The typical DIY woman is said to be aged between 18 and 45, is buying her own home, and is put off by the high costs often charged by professionals. Only nine per cent of women would not attempt a DIY job, the figures show. But 14 per cent admitted their husbands were “hopeless,” and 65 per cent voted their men as “passable amateurs.” The ultimate disgrace? — calling in a professional to mend a job botched by the husband. The latest motoring statistics reveal there are 25,568,000 driving licence holders in Britain, a 3.8 per cent increase during three years. . But the number of women licence holders rose over the same period by 15 per cent, way above the rate for men. Britain’s roads are becoming more and more crowded. The number of cars on the roads is now 19.4 million — up 729,000 in three years. In 1960 the average number of vehicles on every
kilometre of road was 29. This has risen to 57 vehicles in the latest count, making Britain’s roads among the most crowded in Europe. The country’s senior citizens are not being ignored as British women race to the forefront. A plan has been launched to put a granny at the bottom of everyone’s garden. Director of Kent’s social services, the Reverend Nicholas Stacey, wants private companies and local councils to rent out mobile “portakabins” so elderly relatives can spend their last years on the back lawns of their children’s homes. Each “portagrannexe,” as they have been called, would be lifted in by helicopter and then removed once the elderly relative had died. He sees it as a way to ease the pressure on housing for the aged to meet the large increase in the over 75s predicted for the rest of this decade. British women do not rate their menfolk as good subjects for the camera.
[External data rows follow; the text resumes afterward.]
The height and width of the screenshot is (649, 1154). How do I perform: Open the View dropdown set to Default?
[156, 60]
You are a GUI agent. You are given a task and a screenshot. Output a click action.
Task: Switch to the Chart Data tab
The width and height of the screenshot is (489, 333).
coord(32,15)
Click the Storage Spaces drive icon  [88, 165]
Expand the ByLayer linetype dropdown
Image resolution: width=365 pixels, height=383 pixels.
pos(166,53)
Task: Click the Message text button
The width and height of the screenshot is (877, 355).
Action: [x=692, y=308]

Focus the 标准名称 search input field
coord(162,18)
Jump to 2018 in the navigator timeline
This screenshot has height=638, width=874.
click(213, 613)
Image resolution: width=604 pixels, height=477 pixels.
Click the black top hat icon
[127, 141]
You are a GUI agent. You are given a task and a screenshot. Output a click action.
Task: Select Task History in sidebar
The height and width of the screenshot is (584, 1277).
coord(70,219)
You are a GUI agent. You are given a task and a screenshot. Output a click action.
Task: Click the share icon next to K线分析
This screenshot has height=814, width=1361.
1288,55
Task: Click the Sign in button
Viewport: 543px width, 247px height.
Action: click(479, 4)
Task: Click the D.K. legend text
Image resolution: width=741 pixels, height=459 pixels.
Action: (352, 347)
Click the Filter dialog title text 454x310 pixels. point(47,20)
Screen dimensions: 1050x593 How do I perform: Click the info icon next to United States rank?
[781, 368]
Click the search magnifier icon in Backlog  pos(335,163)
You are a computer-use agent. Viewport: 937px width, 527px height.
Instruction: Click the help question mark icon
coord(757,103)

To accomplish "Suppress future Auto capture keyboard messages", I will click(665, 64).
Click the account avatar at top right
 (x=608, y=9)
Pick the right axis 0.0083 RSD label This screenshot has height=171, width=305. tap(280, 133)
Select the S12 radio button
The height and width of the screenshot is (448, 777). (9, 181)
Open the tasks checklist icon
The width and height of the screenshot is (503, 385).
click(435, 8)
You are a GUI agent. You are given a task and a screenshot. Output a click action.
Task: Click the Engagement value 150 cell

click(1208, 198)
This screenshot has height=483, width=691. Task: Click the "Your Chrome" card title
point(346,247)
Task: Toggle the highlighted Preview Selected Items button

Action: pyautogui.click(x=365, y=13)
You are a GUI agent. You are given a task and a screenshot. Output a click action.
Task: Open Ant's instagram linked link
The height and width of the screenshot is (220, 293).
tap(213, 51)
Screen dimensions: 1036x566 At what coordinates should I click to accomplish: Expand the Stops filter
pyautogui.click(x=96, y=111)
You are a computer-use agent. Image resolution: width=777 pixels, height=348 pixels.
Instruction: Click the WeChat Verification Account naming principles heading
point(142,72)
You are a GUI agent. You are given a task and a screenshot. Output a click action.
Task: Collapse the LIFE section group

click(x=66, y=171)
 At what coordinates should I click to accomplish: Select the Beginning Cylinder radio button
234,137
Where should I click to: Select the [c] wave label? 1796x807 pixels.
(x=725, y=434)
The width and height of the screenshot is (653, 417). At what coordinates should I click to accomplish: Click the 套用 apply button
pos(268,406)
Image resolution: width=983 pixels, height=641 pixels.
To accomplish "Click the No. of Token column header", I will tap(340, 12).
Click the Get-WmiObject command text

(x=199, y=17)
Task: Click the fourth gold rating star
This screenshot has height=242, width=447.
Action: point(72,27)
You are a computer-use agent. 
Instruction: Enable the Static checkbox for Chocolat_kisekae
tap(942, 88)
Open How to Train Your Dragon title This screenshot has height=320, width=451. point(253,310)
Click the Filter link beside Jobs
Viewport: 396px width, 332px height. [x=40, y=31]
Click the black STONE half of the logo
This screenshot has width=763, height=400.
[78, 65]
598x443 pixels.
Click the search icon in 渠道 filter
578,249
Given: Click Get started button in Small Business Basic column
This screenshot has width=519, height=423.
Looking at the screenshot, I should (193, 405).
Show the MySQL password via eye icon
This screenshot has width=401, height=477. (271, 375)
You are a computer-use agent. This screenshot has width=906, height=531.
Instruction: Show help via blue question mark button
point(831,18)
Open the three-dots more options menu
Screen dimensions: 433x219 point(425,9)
Both men and women are extremely doubtful about their own worth before the lens.
This burst of British modesty is revealed in the results of a Gallup Poll conducted for the photographic industry.
A picture of British sentimentality about preserving the memories of childrearing emerged from the poll. It found that people listed their family photo albums far above jewellery, clothes or other possessions as items they would least like to lose.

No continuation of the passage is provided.